I remembered a better hand placement on the snatches that should improve my performance. Presses were fine. I intend to progress the horizontal movements by moving up to 20k's on the renegade rows and raising my feet on the pushups.

On the nutrition front, I have today and tomorrow planned as high protein - my first string of two days eating this way. If it goes well, I will repeat the pattern on Tuesday and Wednesday. Wednesday should be my first day lifting after more than 24 hours on the high protein meal plan.

So far my only real problem is rebound eating on the high carb days. This is only to the tune of a few hundred calories and should not have significant impact on my progress. I am not sure if it is due to mental deprivation of the foods I habitually eat, or if there is a real nutritional need I am missing. I suspect it is mental and I will find stringing the high protein days together easier.
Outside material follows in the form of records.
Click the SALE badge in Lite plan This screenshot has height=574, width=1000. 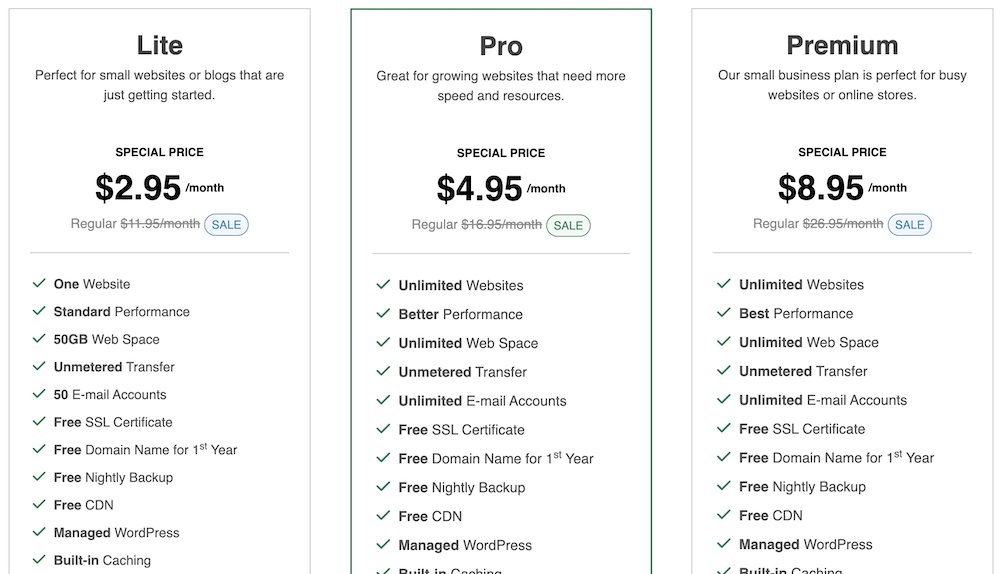coord(226,225)
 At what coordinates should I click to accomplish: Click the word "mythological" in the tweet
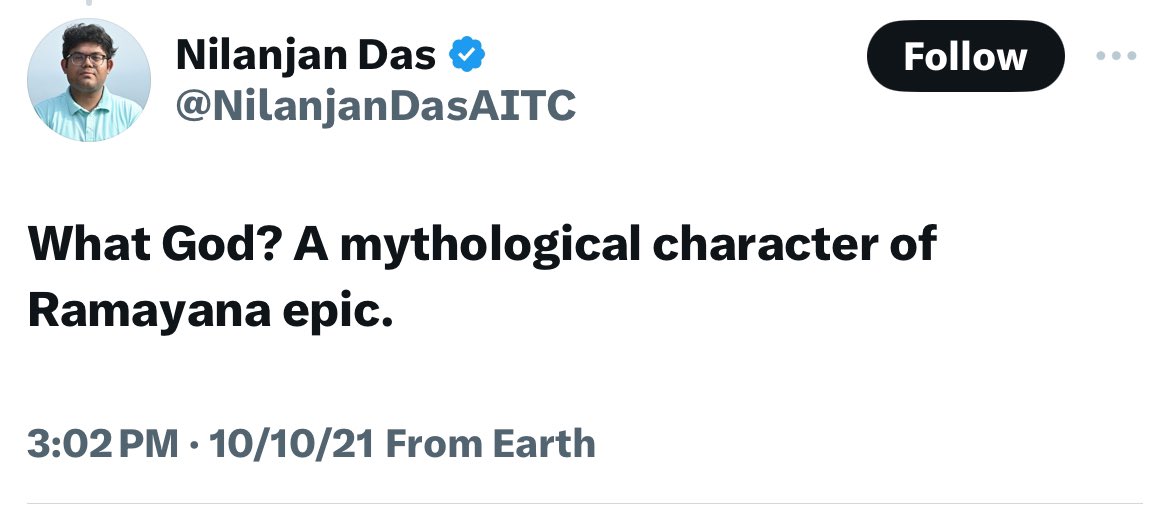pos(489,245)
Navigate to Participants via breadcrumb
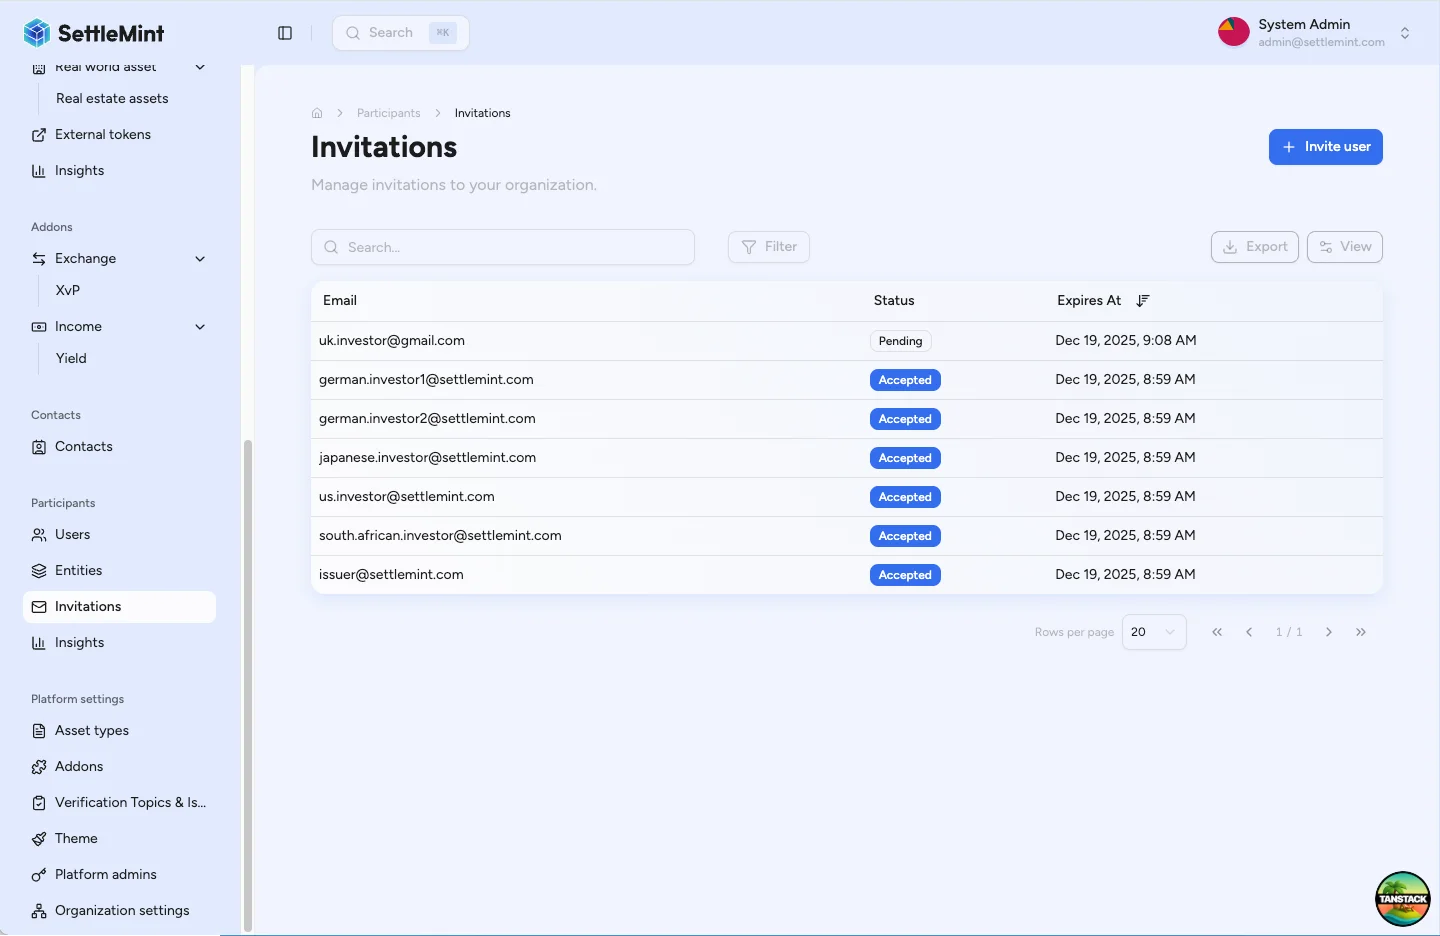This screenshot has width=1440, height=936. 388,113
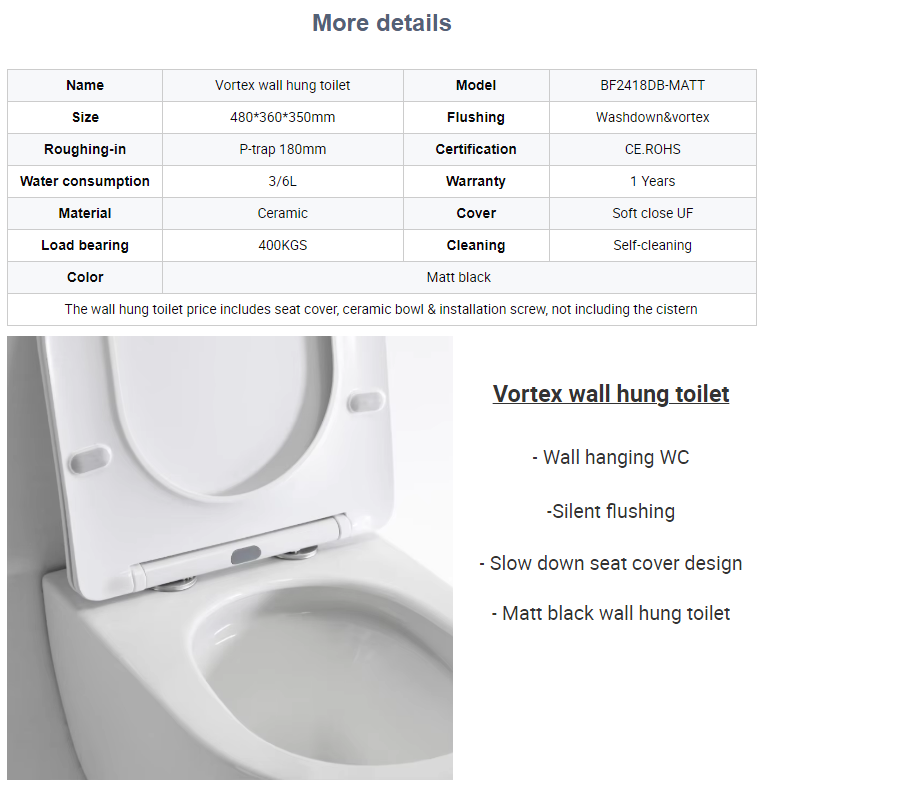This screenshot has height=787, width=912.
Task: Click the toilet product photo
Action: tap(230, 557)
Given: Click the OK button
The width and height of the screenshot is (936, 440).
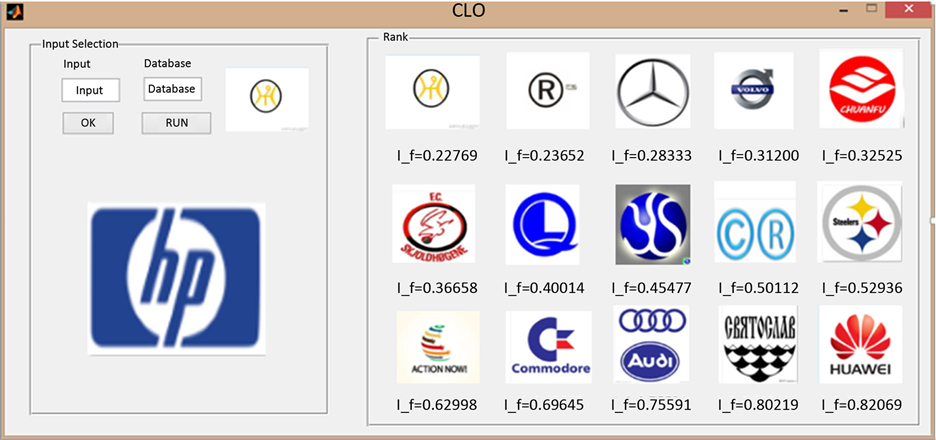Looking at the screenshot, I should click(88, 123).
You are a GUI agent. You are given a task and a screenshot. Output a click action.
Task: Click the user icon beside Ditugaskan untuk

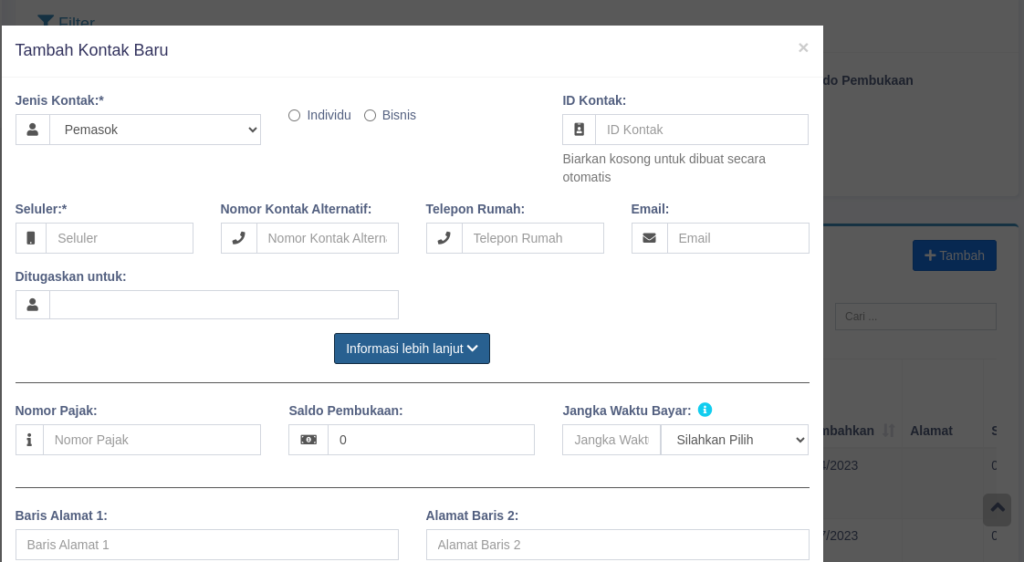click(33, 305)
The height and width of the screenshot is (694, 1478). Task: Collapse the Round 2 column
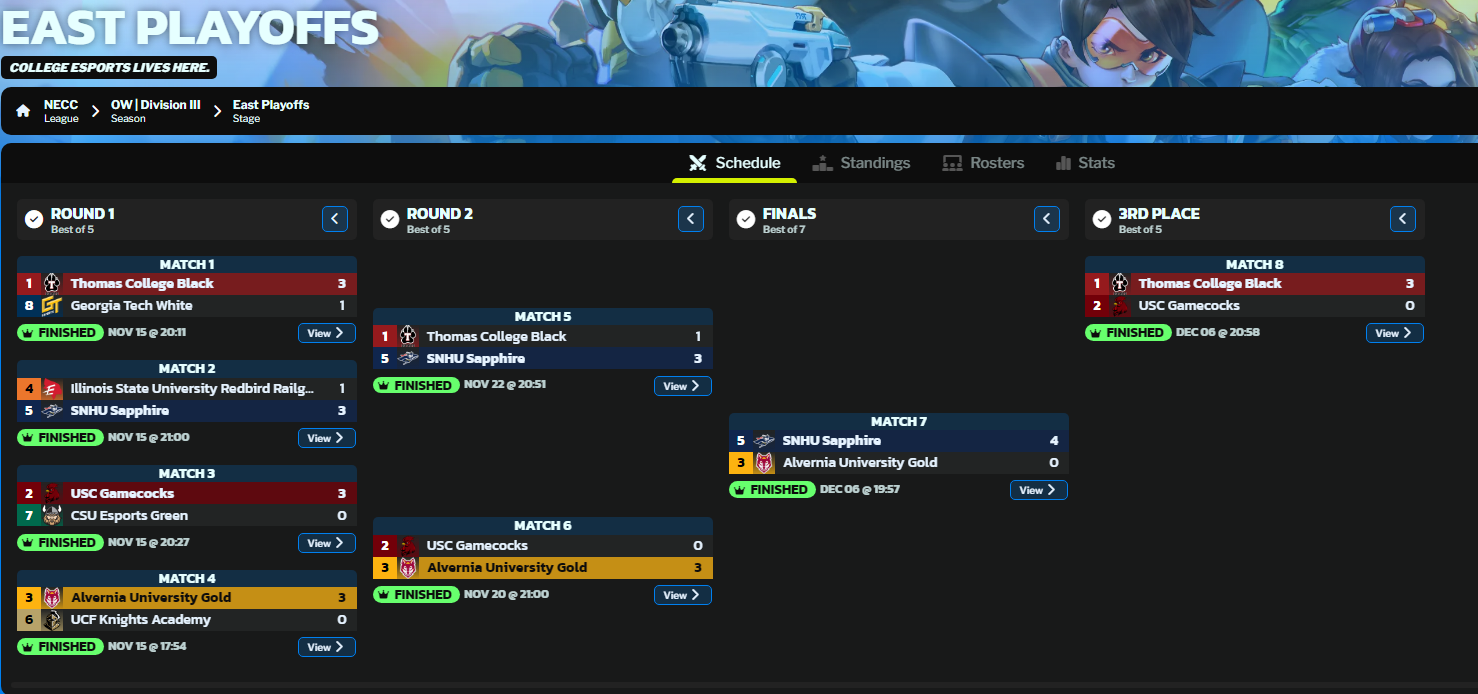coord(690,218)
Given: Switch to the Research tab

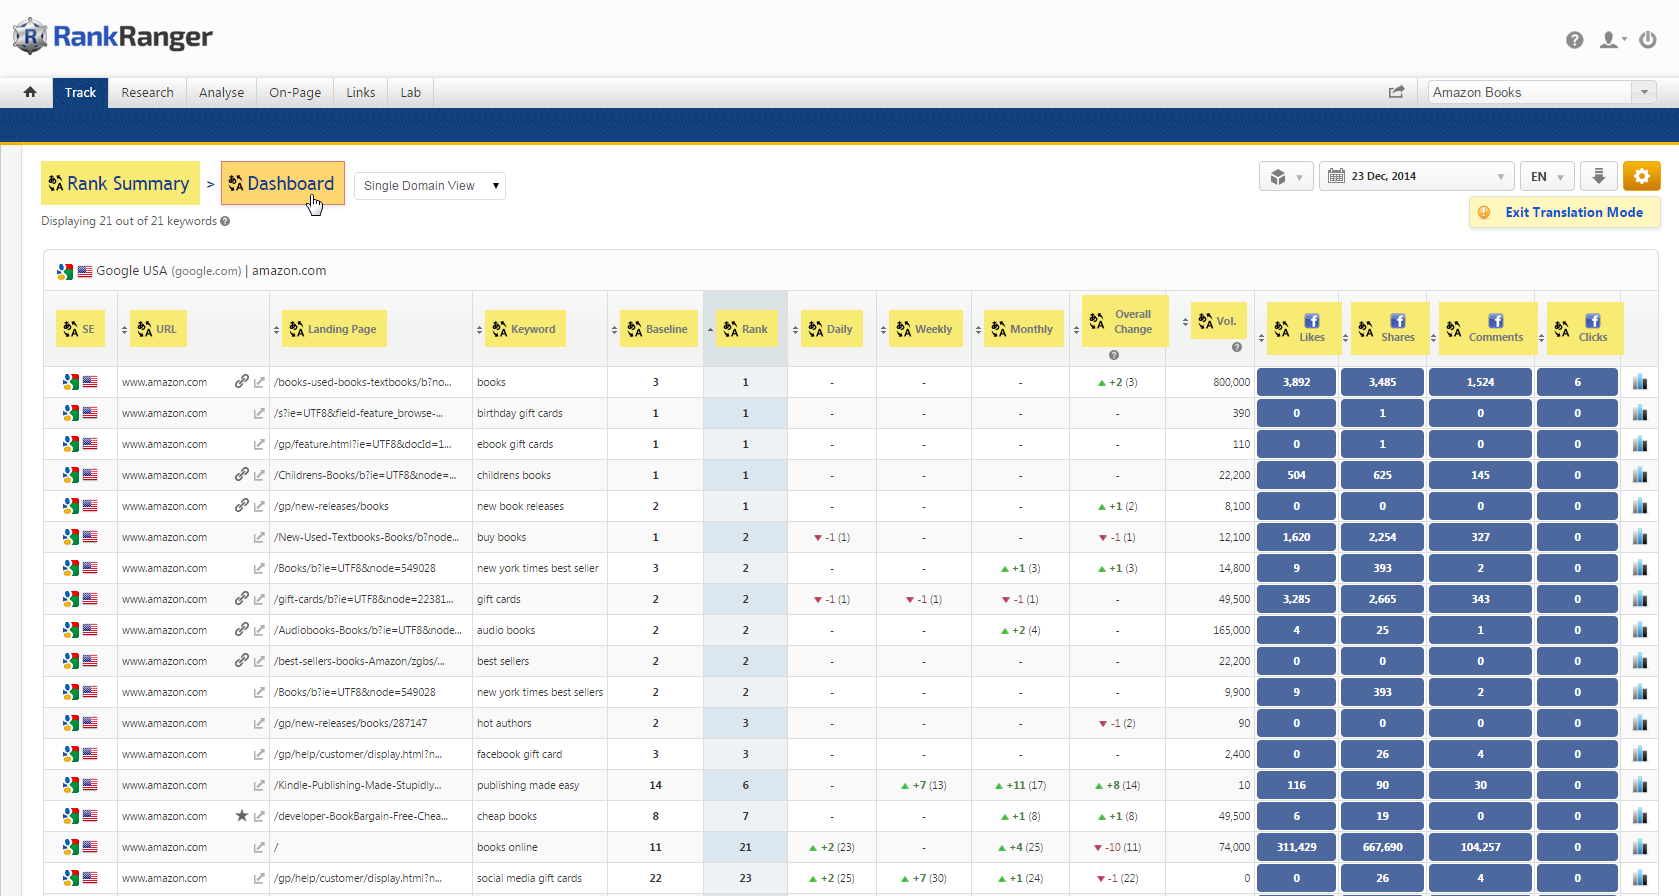Looking at the screenshot, I should tap(147, 92).
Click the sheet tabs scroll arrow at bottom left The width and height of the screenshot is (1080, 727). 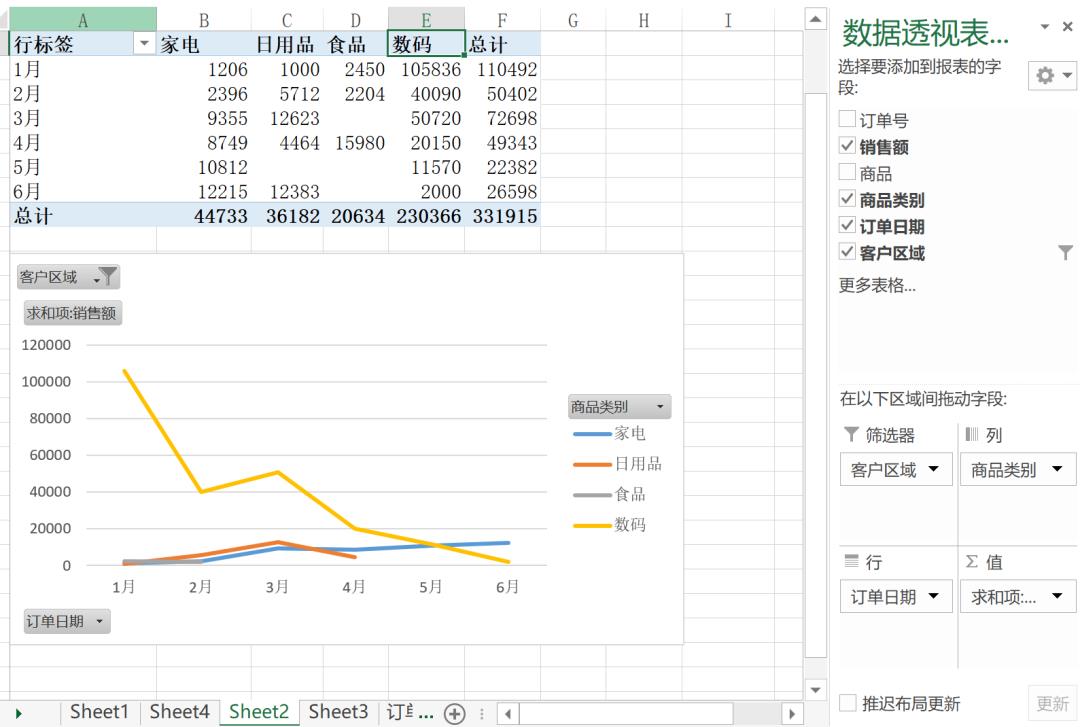coord(17,713)
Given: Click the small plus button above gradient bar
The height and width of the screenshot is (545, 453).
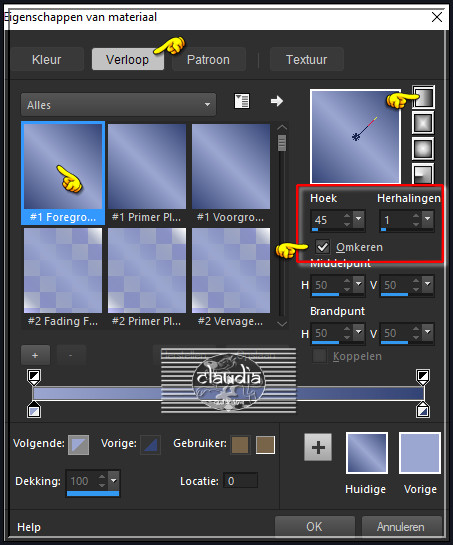Looking at the screenshot, I should pyautogui.click(x=35, y=355).
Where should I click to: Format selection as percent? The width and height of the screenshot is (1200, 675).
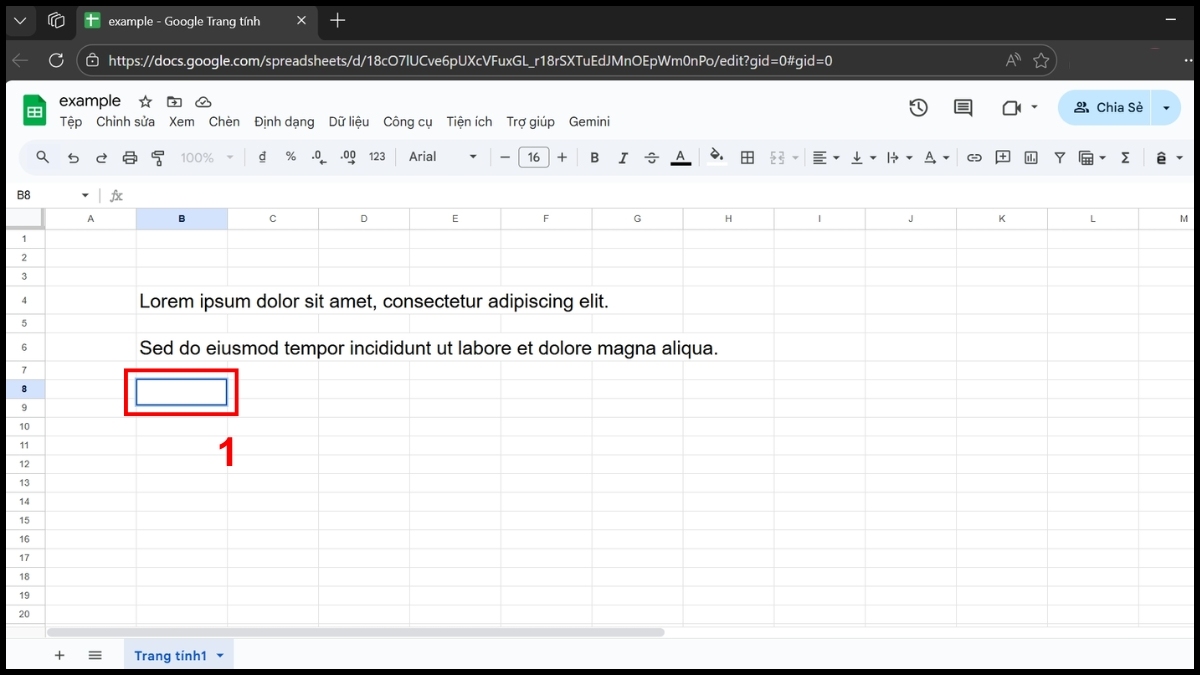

Body weight is holding just below 160.

Friday, March 6, 2009

Lower in the Basement

This session was low volume but drawn out.

Warm Up - 12k Kettlebell
KB Squats to Box - 8 x BW, 16k, 24k, 20k's, 20k's; 5 x 24k's; 8 x 20k's
Deadlifts with Band - 8 x 60k, 185lbs; 5 x  90k, 218lbs
Grippers - Reps on Trainer, #1, BBSA

I went up to 110k on deadlifts, but failed to break it from the ground. It's been a long week.

Wednesday, March 4, 2009

Upper in the Basement

Another early one:


Warm Up - 12k Kettlebell
KB Press - 8/8 x 12k, 16k, 16k, 16k, 16k
Power Cleans - 8 x 20k; 5 x 50k, 55k, 55k, 55k
Push Ups on KB - 8 x BW, BW, BW
Renegade Rows - 5/5 x 16k, 16k


Overall a fine session. Grip training fell of the radar.


The switch to morning sessions supports experimentation with a few high protein, low calorie days per week. I think I have an approach that will get me through the day on 1300 calories without fatigue.


Today, I experiment with it on a work day. The meals break down like this:


6:30 - Sports drink during workout
7:30 - Pack of tofurkey, salad, multi-vitamin, extra calcium, magnesium, and zinc
10:00 - 1 cup fat free cottage cheese, 1/3lb broccoli
12:30 - 1/2 lb stir fry vegs, 5oz seitan, hot sauce
5:30 - Protein shake w/ 1 scoop powder and 1tbsp flax oil
8:00 -  1 cup fat free cottage cheese, 1/3lb broccoli, extra calcium, magnesium, and zinc


Lots of tea and water throughout the day. The overall breakdown is 1350 calories, about 160 grams of protein. I experimented with this on Sunday and felt great, even better than usual. We'll see how a work day goes.



Tuesday, March 3, 2009

Lower in the Basement

Switching to 50 minute morning sessions for awhile. My work density will increase.


Warm Up -12k Kettlebell
KB Squats to Box - 8 x BW, 16k, 24k, 20k's, 20k's, 20k's
Deadlifts with Band - 8 x 60k, 185, 185, 185
Split Squats - 8/8 x BW, 15lbs, 15lbs
Side Bridges - 60s / 60s x BW
Grippers - Reps on Trainer, #1, BBSA


Ugh...sweat. My conditioning needs work.